• _PROVIDED DATA_

%%

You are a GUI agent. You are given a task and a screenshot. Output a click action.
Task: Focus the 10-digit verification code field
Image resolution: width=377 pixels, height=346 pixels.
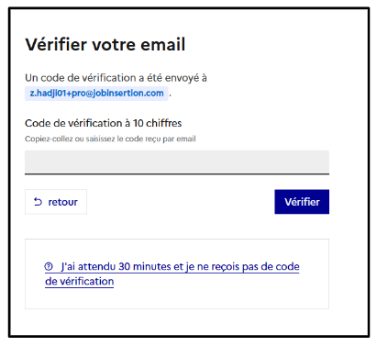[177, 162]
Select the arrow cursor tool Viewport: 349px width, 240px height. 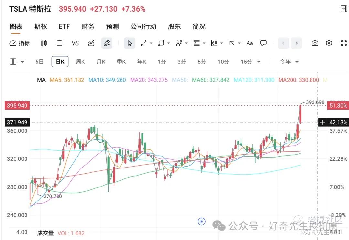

%%
%%

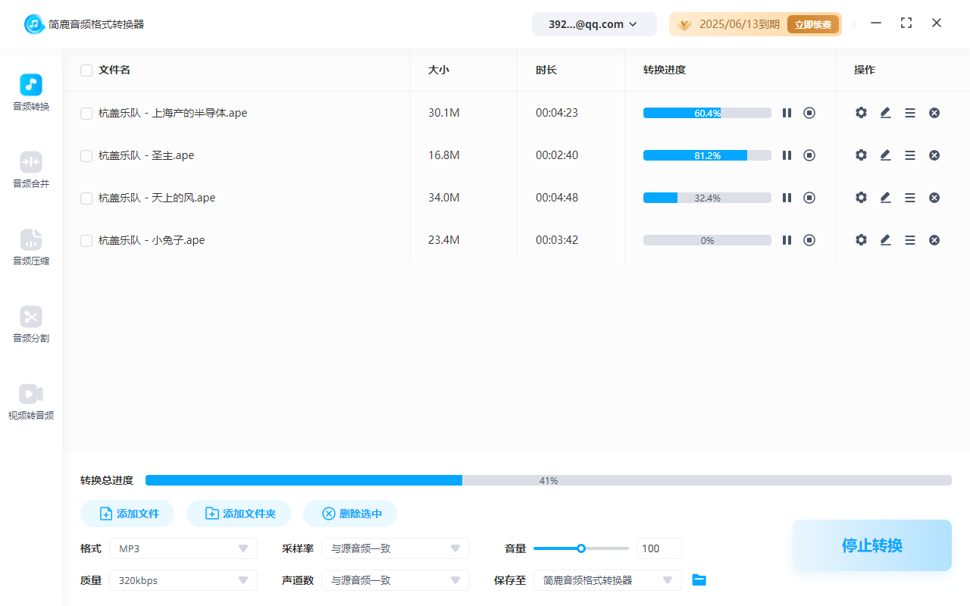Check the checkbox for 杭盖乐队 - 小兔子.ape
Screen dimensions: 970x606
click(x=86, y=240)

%%
%%

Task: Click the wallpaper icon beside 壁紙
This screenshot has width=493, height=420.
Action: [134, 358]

%%

• _TASK TO COMPLETE_
Repeat exactly the lines above, beginning at the one containing "Task: Focus the" and ending at the one containing "Select the arrow". Do not carry over any pictures.

• _TASK ANSWER_
Task: Focus the 10-digit verification code field
Image resolution: width=377 pixels, height=346 pixels.
[177, 162]
Select the arrow cursor tool Viewport: 349px width, 240px height. 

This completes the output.